+++ Отрывок +++
Помню корреспонденцию по израильскому ТВ, в которой рассказывалось, с каким боем берут самолеты на Тель-Авив израильтяне в Нью-Йорке, Париже, Лондоне. Большинство из этих заросших, по тогдашней моде, в брюках клеш молодых людей, в расстегнутых на груди рубашках знаменитого фасона апаш, заплативших сотни и тысячи долларов за авиабилет, прямо с трапа самолета, через мобилизационный пункт в Лоде, отправлялись на фронт. Точно так же вернулся в Израиль и сын Бегина Беньямин, который завершал обучение в Штатах. Бени, который не был похож на израильских шумных модников ни одеждой, ни поведением, повторил их стандартную дорогу на войну — сразу же по прилете он вернулся в свою часть. Бегин, обожавший сына, очень переживал за его судьбу, следил за сводками с фронтов. Он не был исключением, все граждане Израиля переживали тогда за своих детей.
+++ Строки +++
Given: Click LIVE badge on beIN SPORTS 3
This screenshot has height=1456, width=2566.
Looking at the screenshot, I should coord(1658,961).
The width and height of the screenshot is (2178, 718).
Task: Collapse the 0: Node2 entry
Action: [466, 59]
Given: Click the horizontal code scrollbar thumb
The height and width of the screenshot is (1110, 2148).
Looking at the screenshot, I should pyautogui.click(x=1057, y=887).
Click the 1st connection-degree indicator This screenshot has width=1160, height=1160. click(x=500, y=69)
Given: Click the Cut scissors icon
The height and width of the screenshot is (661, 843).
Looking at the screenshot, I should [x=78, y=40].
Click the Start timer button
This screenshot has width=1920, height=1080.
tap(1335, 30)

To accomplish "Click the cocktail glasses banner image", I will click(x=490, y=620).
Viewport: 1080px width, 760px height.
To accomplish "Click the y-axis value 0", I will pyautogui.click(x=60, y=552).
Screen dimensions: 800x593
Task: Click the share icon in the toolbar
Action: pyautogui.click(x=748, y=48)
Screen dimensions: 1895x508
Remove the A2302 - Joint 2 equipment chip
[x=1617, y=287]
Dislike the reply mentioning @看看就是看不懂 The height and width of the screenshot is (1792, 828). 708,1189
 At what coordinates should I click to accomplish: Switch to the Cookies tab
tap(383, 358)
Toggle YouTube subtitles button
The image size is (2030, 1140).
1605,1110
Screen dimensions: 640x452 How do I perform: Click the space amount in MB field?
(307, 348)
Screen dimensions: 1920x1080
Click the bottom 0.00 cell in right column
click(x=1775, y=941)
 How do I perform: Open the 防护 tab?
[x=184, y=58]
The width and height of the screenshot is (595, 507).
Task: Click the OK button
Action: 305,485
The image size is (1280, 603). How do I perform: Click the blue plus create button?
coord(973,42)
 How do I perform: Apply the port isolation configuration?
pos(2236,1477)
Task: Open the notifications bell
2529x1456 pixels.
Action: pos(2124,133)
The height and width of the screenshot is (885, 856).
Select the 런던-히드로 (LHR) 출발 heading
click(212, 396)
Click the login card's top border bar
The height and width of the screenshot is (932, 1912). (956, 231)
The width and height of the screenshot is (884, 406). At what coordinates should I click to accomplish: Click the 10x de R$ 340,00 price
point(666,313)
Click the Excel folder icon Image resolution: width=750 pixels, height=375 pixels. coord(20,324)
+++
▶ [Задание]:
Перечислите все города, названные в отрывке о возвращении израильтян на войну.

▶ [Ответ]:
Тель-Авив, Нью-Йорк, Париж, Лондон, Лод.